Zu lösende Aufgaben ::
1. Gib aus dem Text über den Strukturen-Realismus den Abschnitt wortgetreu aus, der bei „Tatsächlich ist es“ beginnt und bei „Kräfte oder Potentiale.“ endet.
2. Gib sämtliche Zeilen der Datensätze zur Elementsuche unverändert zurück, lass dabei aber die Bilder weg.

Textauszug ::
Der Strukturen-Realist geht offenbar davon aus, dass der zentrale Kern einer jeden physikalischen Theorie, die mathematischen Gleichungen der Theorie, Strukturen der Realität beschreiben. Als Beleg für den Strukturen-Realismus werden wohl – wenn ich Herrn Lyre richtig verstehe – Erkenntnisse der Physik über physikalische Strukturen und Symmetrien der Realwelt ins Feld geführt, so als würden sich die Erkenntnisse der Philosophie und die von den Physikern angestellten Interpretationen der Mathematik an vielen Stellen in Übereinstimmung treffen. Da treffen sich aber auch nur subjektive Sichtweisen. Die Stellen, wo sich diese treffen, gibt es sicher, aber es gibt sicher auch andere, wo sie sich nicht treffen. Immerhin leuchtet mir der strukturenrealistische Standpunkt ein in der Behauptung, das Beziehungsgeflecht aller Gegenstände untereinander könne einer Erkenntnis eher zugänglich sein als die Gegenstände selbst (was voraussetzt, es gibt Relationen und Gegenstände als separate Entitäten).

Relationen und physikalische Kräfte

Dennoch: der Strukturen-Realismus scheint eine Menge Fragen aufzuwerfen. Solche Fragen sind dazu da, besprochen zu werden, was ich hier gerne tun würde. Dabei möchte ich vorweg schicken, dass ich zum Strukturen-Realismus in all seinen Spielarten keinen grundsätzlich konträren Standpunkt einnehme, sondern höchstens einen, der je nach Version zwischen Sympathie und Skepsis hin und her schwankt – aber am Ende zugegebenermaßen wohl eher einer skeptischen Sicht weicht.

Tatsächlich ist es eine – vielleicht unter Philosophen nicht so bekannte Tatsache – dass physikalische Theorien keine generelle empirische Adäquatheit haben, sondern immer nur in Teilen empirisch adäquat sind. Wer bei der Anwendung des Begriffs empirische Adäquatheit hier nicht differenziert, kann die empirische Adäquatheit einer Theorie nicht überzeugend zur Begründung eines realistischen oder nicht-realistischen Standpunktes heranziehen, jede ontologische Betrachtung ist dann schon an der Wurzel fehlerhaft. Alle Aussagen physikalischer Theorien beruhen ja auf Interpretationen der Mathematik, und diese Mathematik macht „wahre“ Vorhersagen über die Kräfte, aber keine „wahren“ Aussagen über die Ontologie. Das bedeutet: physikalische Theorien sind nur in Teilen empirisch adäquat, nämlich in ihren Aussagen über Kräfte oder Potentiale.

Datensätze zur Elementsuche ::
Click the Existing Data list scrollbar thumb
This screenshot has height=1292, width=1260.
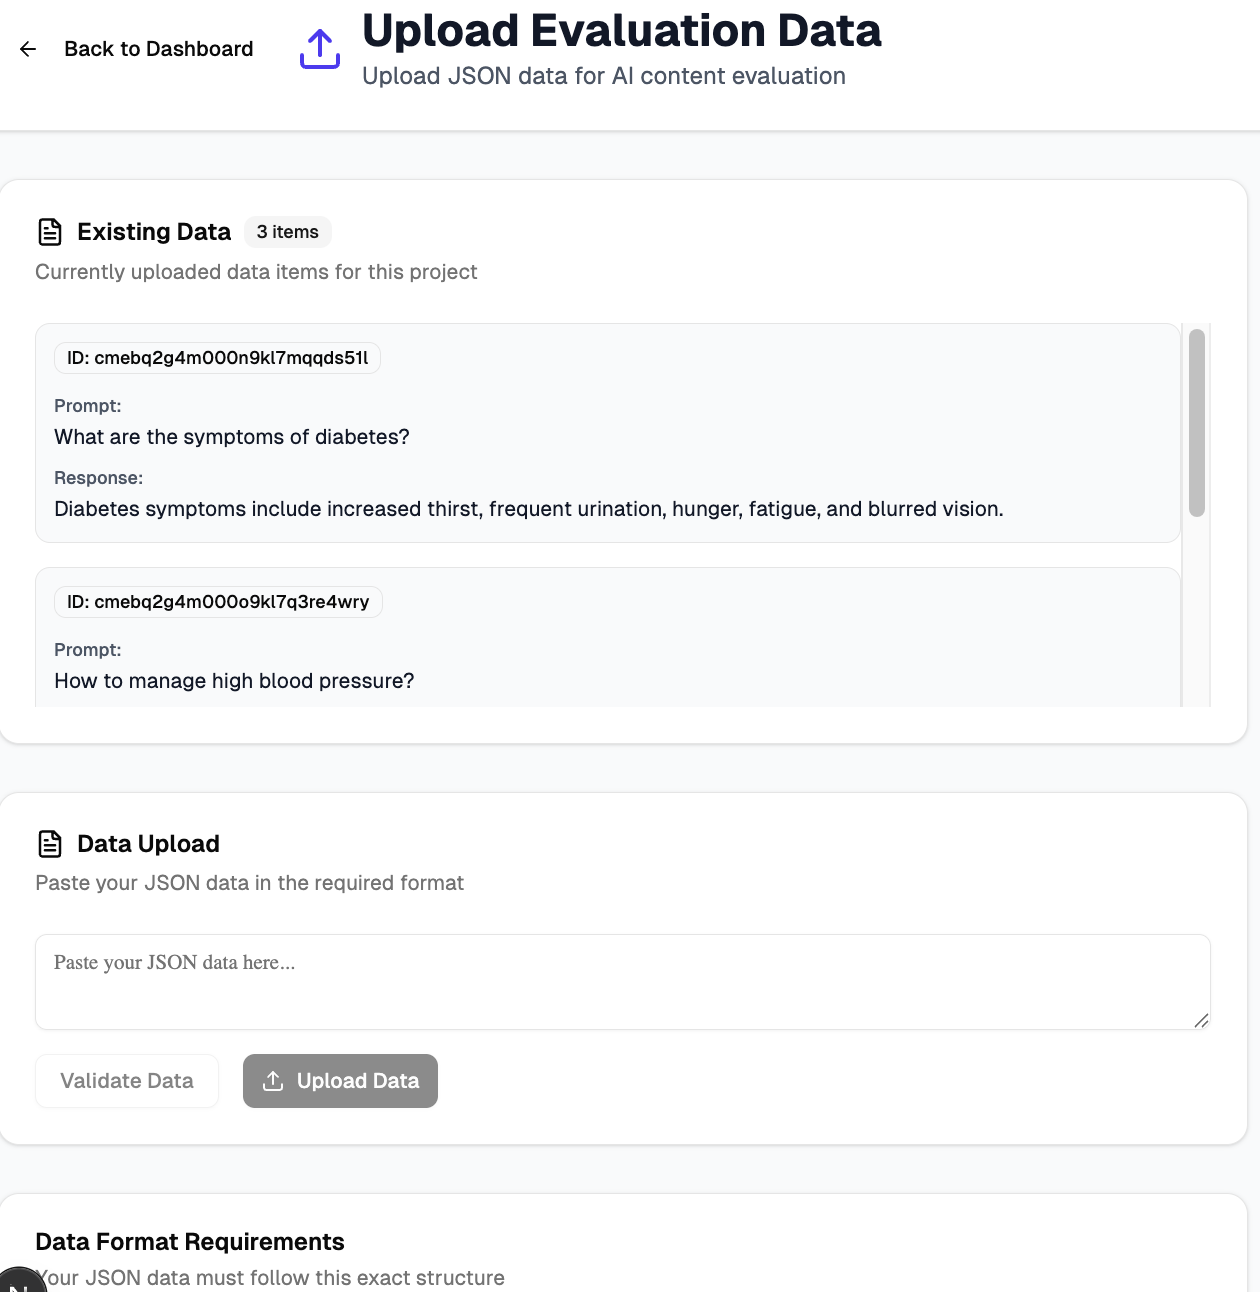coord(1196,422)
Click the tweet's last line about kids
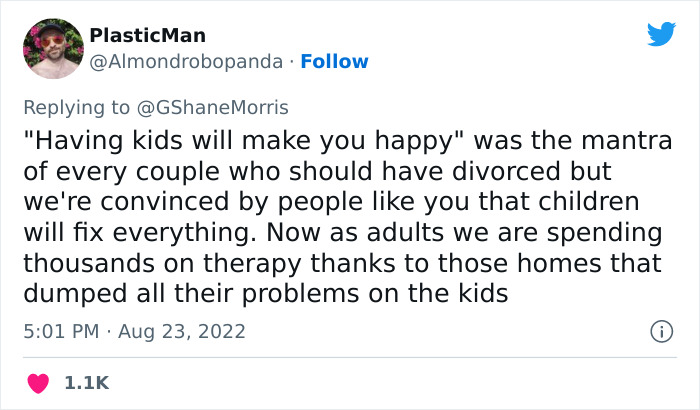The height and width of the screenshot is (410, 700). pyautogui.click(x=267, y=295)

Lösungen ::
1.
Tatsächlich ist es eine – vielleicht unter Philosophen nicht so bekannte Tatsache – dass physikalische Theorien keine generelle empirische Adäquatheit haben, sondern immer nur in Teilen empirisch adäquat sind. Wer bei der Anwendung des Begriffs empirische Adäquatheit hier nicht differenziert, kann die empirische Adäquatheit einer Theorie nicht überzeugend zur Begründung eines realistischen oder nicht-realistischen Standpunktes heranziehen, jede ontologische Betrachtung ist dann schon an der Wurzel fehlerhaft. Alle Aussagen physikalischer Theorien beruhen ja auf Interpretationen der Mathematik, und diese Mathematik macht „wahre“ Vorhersagen über die Kräfte, aber keine „wahren“ Aussagen über die Ontologie. Das bedeutet: physikalische Theorien sind nur in Teilen empirisch adäquat, nämlich in ihren Aussagen über Kräfte oder Potentiale.

2.
Click the Existing Data list scrollbar thumb
This screenshot has height=1292, width=1260.
coord(1196,422)
Click the tweet's last line about kids
The height and width of the screenshot is (410, 700). pyautogui.click(x=267, y=295)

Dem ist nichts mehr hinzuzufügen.